Reproduce, word for word, the passage of the optical illusions article below that begins at the words "This article takes" and stops after "what we see.".

─── Page excerpt ───

Optical illusions have always fascinated scientists. They shine a light on the hidden assumptions baked into our perception.
This article takes a look at how modern artificial intelligence—especially deep neural networks—has become a fresh tool for studying these illusions. By seeing how both humans and machines get tricked by the same visual stunts, researchers are finding new clues about how the brain predicts, interprets, and sometimes just plain misreads what we see.
Optical Illusions as Windows into Visual Processing
For a long time, people called optical illusions simple “mistakes” made by our eyes and brains. These days, vision scientists see them as more than that: they’re evidence of the clever shortcuts the brain uses to handle a flood of sensory data.
Illusions show off the rules and assumptions that usually help us make sense of the world quickly. These shortcuts aren’t really flaws. They’re adaptive, helping us grab the important stuff from messy, incomplete, and constantly shifting environments.

─── Items ───

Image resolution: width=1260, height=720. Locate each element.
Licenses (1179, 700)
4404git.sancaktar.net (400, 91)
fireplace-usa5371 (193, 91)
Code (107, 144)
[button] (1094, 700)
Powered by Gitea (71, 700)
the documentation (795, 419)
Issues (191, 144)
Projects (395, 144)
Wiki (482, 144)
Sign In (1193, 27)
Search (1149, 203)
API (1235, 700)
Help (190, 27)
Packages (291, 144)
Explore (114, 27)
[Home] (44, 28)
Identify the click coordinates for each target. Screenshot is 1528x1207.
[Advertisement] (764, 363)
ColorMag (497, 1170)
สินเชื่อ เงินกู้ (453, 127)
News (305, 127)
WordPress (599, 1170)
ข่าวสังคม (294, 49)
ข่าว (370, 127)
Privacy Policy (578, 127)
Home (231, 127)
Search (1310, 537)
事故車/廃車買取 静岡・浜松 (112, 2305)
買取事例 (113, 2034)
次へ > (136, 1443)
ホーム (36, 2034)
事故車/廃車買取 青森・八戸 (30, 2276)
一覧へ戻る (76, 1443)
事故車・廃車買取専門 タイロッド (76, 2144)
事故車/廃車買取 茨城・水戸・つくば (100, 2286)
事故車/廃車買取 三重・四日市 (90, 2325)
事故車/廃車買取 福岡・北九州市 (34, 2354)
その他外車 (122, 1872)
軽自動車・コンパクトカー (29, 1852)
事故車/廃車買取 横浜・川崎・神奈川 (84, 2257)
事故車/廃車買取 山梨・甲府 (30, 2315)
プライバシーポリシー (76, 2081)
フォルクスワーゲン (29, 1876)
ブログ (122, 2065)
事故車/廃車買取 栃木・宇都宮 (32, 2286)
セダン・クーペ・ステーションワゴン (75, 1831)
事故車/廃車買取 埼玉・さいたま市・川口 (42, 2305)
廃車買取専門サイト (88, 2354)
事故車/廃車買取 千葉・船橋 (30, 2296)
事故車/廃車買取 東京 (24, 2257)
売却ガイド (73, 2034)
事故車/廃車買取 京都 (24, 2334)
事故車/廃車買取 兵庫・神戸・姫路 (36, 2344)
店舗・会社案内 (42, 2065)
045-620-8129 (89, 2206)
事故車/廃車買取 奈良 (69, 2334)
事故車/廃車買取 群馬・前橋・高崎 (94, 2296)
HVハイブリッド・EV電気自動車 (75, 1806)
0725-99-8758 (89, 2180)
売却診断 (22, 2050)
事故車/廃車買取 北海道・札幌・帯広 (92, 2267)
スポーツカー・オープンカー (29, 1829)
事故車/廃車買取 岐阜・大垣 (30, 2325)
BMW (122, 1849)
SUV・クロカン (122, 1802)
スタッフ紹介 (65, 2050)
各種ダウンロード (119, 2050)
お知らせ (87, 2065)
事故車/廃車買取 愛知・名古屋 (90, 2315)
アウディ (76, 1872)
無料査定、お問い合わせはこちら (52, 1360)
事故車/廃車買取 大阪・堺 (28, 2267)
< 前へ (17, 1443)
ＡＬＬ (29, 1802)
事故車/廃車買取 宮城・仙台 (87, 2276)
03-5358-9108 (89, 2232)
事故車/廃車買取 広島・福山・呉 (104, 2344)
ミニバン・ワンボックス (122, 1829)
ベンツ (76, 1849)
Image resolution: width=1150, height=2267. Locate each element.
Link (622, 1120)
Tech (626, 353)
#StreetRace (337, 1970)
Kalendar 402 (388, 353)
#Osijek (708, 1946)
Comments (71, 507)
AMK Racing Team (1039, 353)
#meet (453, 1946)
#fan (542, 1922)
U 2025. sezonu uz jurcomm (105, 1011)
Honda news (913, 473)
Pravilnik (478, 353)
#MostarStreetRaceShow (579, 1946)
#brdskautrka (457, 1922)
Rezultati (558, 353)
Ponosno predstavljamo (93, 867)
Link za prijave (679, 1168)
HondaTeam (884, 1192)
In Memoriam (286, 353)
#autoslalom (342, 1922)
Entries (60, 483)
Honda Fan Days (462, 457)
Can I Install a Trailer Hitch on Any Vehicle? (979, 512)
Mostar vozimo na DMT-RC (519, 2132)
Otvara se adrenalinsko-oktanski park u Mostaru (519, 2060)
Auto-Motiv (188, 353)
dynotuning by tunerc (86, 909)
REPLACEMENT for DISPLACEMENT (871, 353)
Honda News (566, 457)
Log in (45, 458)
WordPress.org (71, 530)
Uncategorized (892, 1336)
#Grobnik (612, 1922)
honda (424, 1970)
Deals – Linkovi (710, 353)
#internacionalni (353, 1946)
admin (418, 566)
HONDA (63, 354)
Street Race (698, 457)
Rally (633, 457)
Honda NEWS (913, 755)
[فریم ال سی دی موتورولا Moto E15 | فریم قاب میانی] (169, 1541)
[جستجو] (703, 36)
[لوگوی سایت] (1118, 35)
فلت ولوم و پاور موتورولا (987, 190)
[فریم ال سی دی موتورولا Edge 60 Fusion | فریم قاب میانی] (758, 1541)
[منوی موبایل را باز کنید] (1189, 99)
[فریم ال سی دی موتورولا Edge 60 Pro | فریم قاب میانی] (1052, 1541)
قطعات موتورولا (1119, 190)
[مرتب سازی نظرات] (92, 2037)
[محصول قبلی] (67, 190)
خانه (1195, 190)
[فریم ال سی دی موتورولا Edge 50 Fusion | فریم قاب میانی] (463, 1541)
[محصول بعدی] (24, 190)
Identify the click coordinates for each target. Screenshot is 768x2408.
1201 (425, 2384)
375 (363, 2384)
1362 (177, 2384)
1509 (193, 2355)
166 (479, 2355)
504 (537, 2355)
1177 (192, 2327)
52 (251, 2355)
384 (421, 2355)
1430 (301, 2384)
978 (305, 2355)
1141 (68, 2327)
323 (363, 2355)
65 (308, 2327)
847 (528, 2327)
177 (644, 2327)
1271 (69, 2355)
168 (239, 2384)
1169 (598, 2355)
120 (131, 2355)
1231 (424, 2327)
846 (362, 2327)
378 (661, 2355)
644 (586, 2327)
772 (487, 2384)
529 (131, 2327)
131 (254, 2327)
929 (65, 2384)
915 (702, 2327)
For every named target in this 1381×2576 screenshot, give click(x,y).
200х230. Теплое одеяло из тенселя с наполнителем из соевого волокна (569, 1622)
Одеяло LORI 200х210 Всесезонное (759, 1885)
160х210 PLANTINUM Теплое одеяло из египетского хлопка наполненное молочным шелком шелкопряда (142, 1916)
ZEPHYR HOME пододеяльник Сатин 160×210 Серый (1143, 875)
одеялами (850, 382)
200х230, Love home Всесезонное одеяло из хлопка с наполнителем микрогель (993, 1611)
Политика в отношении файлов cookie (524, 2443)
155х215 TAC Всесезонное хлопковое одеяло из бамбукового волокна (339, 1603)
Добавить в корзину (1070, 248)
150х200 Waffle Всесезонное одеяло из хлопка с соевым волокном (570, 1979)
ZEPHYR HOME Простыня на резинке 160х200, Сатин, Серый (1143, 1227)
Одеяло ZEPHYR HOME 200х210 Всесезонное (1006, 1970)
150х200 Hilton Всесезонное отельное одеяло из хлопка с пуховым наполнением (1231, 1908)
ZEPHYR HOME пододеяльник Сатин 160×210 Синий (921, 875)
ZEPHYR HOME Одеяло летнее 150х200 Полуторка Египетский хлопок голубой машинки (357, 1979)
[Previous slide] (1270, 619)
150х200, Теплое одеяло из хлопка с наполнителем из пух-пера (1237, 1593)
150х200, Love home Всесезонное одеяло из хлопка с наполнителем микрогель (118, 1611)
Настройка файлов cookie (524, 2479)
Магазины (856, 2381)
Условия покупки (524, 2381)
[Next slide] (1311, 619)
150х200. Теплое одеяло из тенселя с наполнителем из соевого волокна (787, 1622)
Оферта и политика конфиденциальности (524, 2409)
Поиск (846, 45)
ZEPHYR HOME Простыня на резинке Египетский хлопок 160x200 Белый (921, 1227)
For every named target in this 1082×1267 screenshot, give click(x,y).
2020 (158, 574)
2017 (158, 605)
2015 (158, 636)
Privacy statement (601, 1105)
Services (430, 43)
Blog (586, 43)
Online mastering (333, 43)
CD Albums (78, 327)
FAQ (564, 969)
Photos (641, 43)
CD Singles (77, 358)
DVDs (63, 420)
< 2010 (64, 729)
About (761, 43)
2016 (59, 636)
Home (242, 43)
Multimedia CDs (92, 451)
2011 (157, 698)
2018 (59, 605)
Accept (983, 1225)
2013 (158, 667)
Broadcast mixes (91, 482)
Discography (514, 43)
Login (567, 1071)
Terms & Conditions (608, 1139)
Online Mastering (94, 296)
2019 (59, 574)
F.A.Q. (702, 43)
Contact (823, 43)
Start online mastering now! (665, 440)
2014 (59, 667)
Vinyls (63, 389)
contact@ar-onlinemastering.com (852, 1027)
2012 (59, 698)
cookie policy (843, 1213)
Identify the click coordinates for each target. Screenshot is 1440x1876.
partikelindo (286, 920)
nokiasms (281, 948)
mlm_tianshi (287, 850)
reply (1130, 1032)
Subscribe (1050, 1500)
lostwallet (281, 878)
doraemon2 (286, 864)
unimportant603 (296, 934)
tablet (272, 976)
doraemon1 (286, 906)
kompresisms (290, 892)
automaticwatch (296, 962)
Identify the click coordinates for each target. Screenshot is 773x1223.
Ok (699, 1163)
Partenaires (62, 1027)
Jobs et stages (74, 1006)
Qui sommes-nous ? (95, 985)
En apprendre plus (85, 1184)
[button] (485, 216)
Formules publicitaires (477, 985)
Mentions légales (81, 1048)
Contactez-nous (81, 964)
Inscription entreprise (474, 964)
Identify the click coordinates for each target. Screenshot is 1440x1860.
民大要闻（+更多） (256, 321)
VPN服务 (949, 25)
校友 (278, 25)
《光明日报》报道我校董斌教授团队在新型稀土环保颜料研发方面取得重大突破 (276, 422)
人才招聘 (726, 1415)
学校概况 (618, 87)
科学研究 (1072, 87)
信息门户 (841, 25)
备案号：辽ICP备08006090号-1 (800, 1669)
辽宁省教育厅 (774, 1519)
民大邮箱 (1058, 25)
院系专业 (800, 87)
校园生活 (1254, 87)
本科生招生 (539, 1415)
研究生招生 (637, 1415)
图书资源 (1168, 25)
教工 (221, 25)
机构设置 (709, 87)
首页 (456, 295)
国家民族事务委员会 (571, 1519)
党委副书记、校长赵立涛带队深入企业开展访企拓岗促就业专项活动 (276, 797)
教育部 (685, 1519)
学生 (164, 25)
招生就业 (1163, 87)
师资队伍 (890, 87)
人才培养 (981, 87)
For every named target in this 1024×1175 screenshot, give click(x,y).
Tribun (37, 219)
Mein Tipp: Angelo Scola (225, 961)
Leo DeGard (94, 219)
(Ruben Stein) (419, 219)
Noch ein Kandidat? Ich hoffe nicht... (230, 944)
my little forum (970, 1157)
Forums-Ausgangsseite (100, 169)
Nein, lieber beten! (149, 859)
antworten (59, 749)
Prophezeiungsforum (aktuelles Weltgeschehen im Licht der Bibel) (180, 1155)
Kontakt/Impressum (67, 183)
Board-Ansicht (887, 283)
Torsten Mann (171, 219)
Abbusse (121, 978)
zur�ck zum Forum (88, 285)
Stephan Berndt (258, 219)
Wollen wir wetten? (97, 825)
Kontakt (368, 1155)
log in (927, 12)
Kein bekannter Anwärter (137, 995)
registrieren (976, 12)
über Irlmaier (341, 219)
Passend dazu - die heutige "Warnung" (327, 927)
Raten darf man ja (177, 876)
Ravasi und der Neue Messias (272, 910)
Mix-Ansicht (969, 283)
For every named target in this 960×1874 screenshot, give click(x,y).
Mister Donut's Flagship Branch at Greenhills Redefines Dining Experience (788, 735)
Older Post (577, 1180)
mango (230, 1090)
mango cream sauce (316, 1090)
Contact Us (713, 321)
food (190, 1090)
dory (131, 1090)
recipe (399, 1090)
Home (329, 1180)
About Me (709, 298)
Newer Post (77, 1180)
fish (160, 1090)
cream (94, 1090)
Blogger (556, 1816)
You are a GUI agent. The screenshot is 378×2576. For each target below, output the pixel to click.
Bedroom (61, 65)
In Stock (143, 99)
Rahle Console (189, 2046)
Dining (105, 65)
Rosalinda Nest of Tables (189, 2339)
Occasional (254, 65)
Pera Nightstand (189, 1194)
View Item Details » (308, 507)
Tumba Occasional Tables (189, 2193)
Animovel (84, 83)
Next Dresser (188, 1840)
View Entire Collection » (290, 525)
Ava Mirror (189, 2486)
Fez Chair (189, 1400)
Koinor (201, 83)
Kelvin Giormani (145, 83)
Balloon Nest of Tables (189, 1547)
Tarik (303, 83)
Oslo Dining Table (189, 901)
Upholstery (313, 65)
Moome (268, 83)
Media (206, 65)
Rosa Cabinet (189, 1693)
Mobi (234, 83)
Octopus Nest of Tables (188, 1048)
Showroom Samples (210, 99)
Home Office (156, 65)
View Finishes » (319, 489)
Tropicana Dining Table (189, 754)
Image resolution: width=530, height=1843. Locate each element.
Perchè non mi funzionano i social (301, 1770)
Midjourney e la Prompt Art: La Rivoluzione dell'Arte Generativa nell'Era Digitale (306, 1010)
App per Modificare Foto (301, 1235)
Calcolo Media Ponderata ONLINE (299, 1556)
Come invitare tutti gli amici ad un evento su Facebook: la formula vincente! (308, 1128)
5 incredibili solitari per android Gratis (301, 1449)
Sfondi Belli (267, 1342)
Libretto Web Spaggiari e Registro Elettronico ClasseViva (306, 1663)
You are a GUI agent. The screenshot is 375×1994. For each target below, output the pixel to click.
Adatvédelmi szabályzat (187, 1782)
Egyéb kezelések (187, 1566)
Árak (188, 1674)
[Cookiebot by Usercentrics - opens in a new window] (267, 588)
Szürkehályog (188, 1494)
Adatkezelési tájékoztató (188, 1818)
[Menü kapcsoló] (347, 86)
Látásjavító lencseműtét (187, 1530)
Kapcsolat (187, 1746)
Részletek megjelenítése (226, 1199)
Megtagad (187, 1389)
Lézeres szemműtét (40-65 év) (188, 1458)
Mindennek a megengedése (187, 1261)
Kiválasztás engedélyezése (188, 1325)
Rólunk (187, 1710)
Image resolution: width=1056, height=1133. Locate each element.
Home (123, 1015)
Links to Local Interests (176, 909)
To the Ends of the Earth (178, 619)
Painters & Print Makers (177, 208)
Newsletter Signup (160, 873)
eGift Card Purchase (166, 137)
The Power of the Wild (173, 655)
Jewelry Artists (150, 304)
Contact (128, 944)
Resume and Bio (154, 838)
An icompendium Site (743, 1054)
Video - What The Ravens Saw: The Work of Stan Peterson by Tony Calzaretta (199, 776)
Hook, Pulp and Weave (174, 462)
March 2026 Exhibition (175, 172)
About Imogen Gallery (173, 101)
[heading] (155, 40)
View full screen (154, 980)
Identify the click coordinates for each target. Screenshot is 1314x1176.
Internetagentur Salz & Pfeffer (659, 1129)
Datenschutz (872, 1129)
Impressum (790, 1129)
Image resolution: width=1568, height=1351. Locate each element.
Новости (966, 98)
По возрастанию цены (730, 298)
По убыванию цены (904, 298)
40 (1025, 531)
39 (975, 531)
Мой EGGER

───

• **Complete response**:
This article takes a look at how modern artificial intelligence—especially deep neural networks—has become a fresh tool for studying these illusions. By seeing how both humans and machines get tricked by the same visual stunts, researchers are finding new clues about how the brain predicts, interprets, and sometimes just plain misreads what we see.